The Mother Of A Poet

She is too kind, I think, for mortal things,
Too gentle for the gusty ways of earth;
God gave to her a shy and silver mirth,
And made her soul as clear
And softly singing as an orchard spring's
In sheltered hollows all the sunny year--
A spring that thru the leaning grass looks up
And holds all heaven in its clarid cup,
Mirror to holy meadows high and blue
With stars like drops of dew.

I love to think that never tears at night
Have made her eyes less bright;
That all her girlhood thru
Never a cry of love made over-tense
Her voice's innocence;
That in her hands have lain,
Flowers beaten by the rain,
And little birds before they learned to sing
Drowned in the sudden ecstasy of spring.

I love to think that with a wistful wonder
She held her baby warm against her breast;
That never any fear awoke whereunder
She shuddered at her gift, or trembled lest
Thru the great doors of birth
Here to a windy earth
She lured from heaven a half-unwilling guest.

She caught and kept his first vague flickering smile,
The faint upleaping of his spirit's fire;
And for a long sweet while
In her was all he asked of earth or heaven--
But in the end how far,
Past every shaken star,
Should leap at last that arrow-like desire,
His full-grown manhood's keen
Ardor toward the unseen
Dark mystery beyond the Pleiads seven.
And in her heart she heard
His first dim-spoken word--
She only of them all could understand,
Flushing to feel at last
The silence over-past,
Thrilling as tho' her hand had touched God's hand.
But in the end how many words
Winged on a flight she could not follow,
Farther than skyward lark or swallow,
His lips should free to lands she never knew;
Braver than white sea-faring birds
With a fearless melody,
Flying over a shining sea,
A star-white song between the blue and blue.
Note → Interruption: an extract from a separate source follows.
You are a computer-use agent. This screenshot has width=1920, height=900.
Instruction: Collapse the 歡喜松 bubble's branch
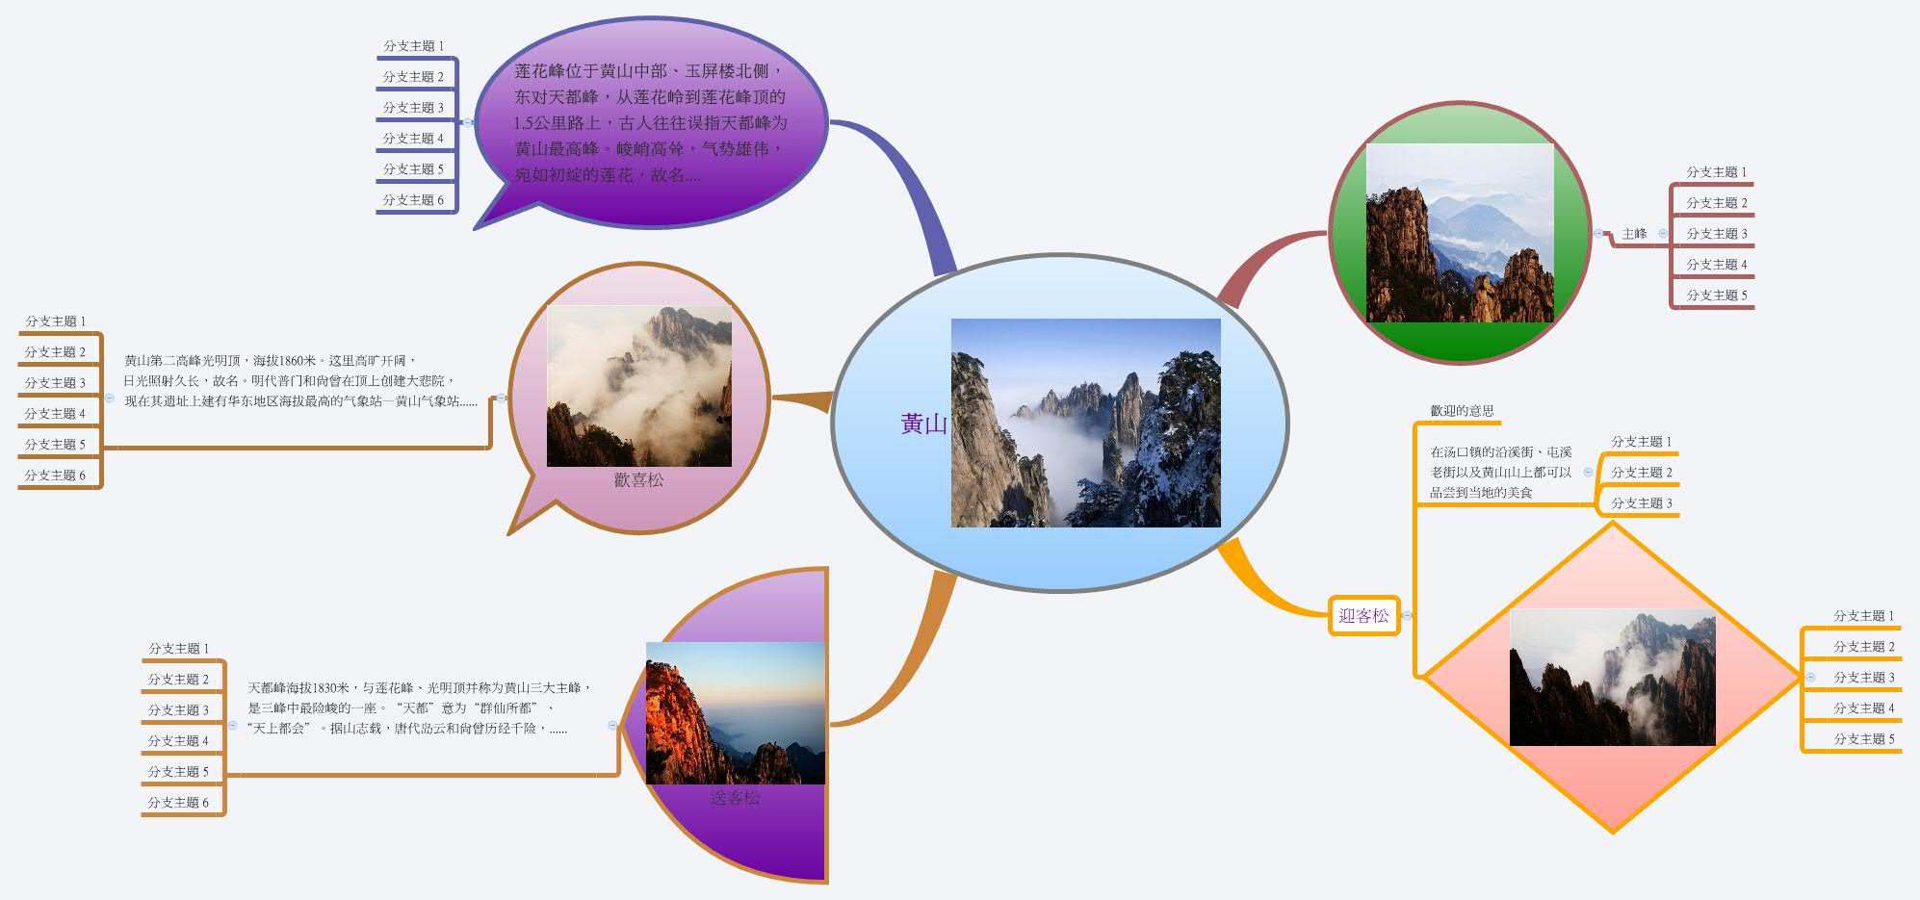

Oh I have seen a lake as clear and fair
As it were molten air,
Lifting a lily upward to the sun.
How should the water know the glowing heart
That ever to the heaven lifts its fire,
A golden and unchangeable desire?
The water only knows
The faint and rosy glows
Of under-petals, opening apart.
Yet in the soul of earth,
Deep in the primal ground,
Its searching roots are wound,
And centuries have struggled toward its birth.
So, in the man who sings,
All of the voiceless horde
>From the cold dawn of things
Have their reward;
All in whose pulses ran
Blood that is his at last,
>From the first stooping man
Far in the winnowed past.
Out of the tumult of their love and mating
Each one created, seeing life was good--
Dumb, till at last the song that they were waiting
Breaks like brave April thru a wintry wood.